## ESTRATTO DOCUMENTO:
E questa è la prima contraffazione e mistificazione: la dottoressa Betti si è ben guardata dal pubblicare la nota con la quale chiarivo che non ero affatto io l'autore di quell'articolo.

Evitava così, grandiosamente, di metter in crisi tutta la costruzione teorica dell'alibi con cui impediva la pubblicazione di notizie cui non voleva dar visibilità e a cui non sapeva rispondere

Alibi che poggiava sull'identità fra chi interveniva sul blog da lei tenuto (io), e chi aveva scritto l'articolo su Adiantum.

Questa dunque la prima contraffazione e mistificazione: la dottoressa Betti evitava di pubblicare la mia smentita, perché era per lei funzionale mantenere la confusione fra chi l'ha criticata esternamente al suo blog e chi invece portava avanti il confronto in quella sede.

In tal modo aveva l'alibi per non dover più pubblicare i miei interventi e, soprattutto, per rispondere alle domande che le facevo, e a cui probabilmente non sa -o non può- rispondere

La seconda mistificazione avviene sempre attraverso la censura dello stesso scritto nel quale chiarivo di non essere l'autore del testo pubblicato su Adiantum.

In quell'articolo, che cominciava comunque con il mio offrire tutta la mia solidarietà alla dottoressa Betti, le facevo -successivamente alla smentita relativa all'ipotesi che l'articolo su Adiantum l'avessi scritto io- una domanda abbastanza precisa su quello che poteva essere la natura vera di un certo femminismo.

La domanda partiva da un fatto constatabile da tutti: io stesso ero stato aggredito sul blog tenuto dalla dottoressa Betti, mi era stato dato dell'impostore, ero stato indicato come professionista che propaganda le idee di un impostore e di un difensore dei pedofili.

La dottoressa Betti non aveva però mosso nemmeno mezzo tasto per intervenire a difesa della mia professionalità e della mia correttezza.

Mi aveva lasciato insultare ed offendere senza in alcun modo intervenire, senza ritenere riprovevoli e contrari alle regole del corretto confronto quei termini usati, e via dicendo.

Quando poi lei era stata oggetto di critiche sul sito esterno, si era immediatamente cominciata a lamentare e, mi perdoni il termine, a frignare come una bambina cui hanno tolto dalla boccuccia la caramella.

Nel mio intervento le aveva fatto notare questa disparità di trattamento, le avevo chiesto se lo riconosceva, e le avevo chiesto se non fosse in questa differenza l'essenza di un certo femminismo: indicare immediatamente come vittima di "violenza" qualunque donna che fosse vittima di un confronto non gradito, e ignorare tranquillamente e senza alcuno scrupolo quando violenze molto peggiori vengono operate su uomini , e soprattutto di uomini che dicono cose sgradite alle donne belle, intelligenti, competenti, trasparenti, preparate, bravissime, qual è la dottoressa in questione.

## PROBLEMI:
1/ Nel testo sulla polemica con la dottoressa Betti, su quale sito è uscito l'articolo di cui chi scrive dice di non essere l'autore?
2/ Prosegui il testo sulla polemica con la dottoressa Betti a partire dalla sua ultima frase.

## ESTRATTO DATI:

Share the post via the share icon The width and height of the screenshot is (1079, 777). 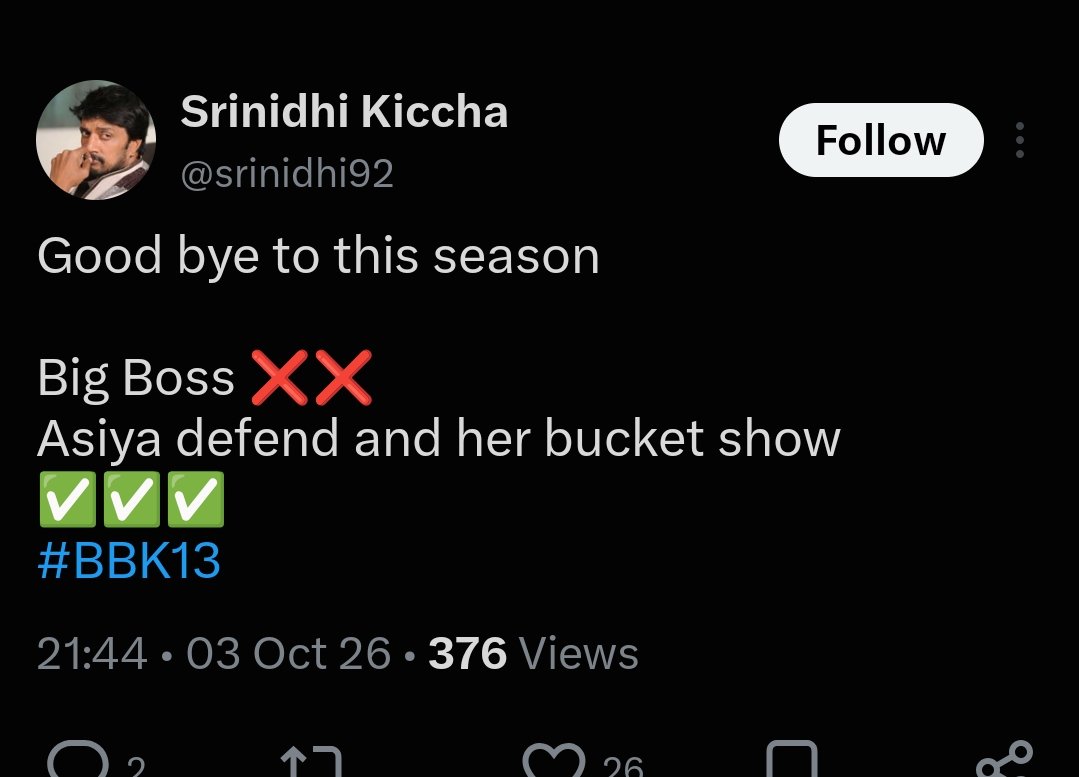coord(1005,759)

## RISULTATI FINALI:
1/ Su Adiantum.

2/
La dottoressa Betti non ha pubblicato in alcun modo questo mio intervento.
Lo ha censurato senza alcun scrupolo, e così facendo mi ha impedito due cose:
1) chiarire che non ero io l'autore dell'articolo dal quale lei si sentiva offesa e aggredita, e che dunque non era assolutamente giustificato il suo tentativo mistificante di creare una relazione fra chi aveva scritto quell'articolo e me, facendo credere (e, peggio ancora, senza tuttavia dirlo ma senza nemmeno lasciarmelo smentire) che fossi io l'autore dell'articolo Adiantum.
2) esprimere un sacrosanto parere su quella che a me sembra una modalità di fondo del femminismo, cioè l'equazione “la donna è sempre vittima – l'uomo è sempre colpevole”, col quale la dottgoressa Betti poteva confrontarsi e, se trovava argomenti, rispondere.


In sintesi la dottoressa Betti mi ha impedito sia di rettificare una notizia e dire la mia verità su qualcosa che lei affermava o, meglio, faceva credere dal suo blog relativamente a me, e mi ha poi impedito di esprimere un'opinione che poteva essere abbastanza funzionale a descrivere certe filosofie femministe

Ovviamente, ha continuato così com'è capace di continuare: ha cioè aperto un altro post sul blog de "il Manifesto", e ha spiegato che non poteva continuare la discussione sul MOBBING di genitoriale e sulla PAS perché della gente aveva scritto delle cose molto brutte contro di lei ed era la stessa gente che poi partecipava al confronto su blocca.

Il che è falso, come sopra dimostrato.

Il nuovo post scritto dalla dr.ssa Betti, e tutto il suo precedente comportamento, dimostrano con ben chiara evidenza come l'operato della dottoressa Betti sia consistito fondamentalmente nel tappare la bocca a chi dice cose sgradite utilizzando mistificazioni e censure verso chi puntualizzava dati precisi e poneva domande troppo impegnative.

Il tutto approfittando di poter manovrare una certa porzione di mass media. 

Complimenti alla democraticità femminile e rosea!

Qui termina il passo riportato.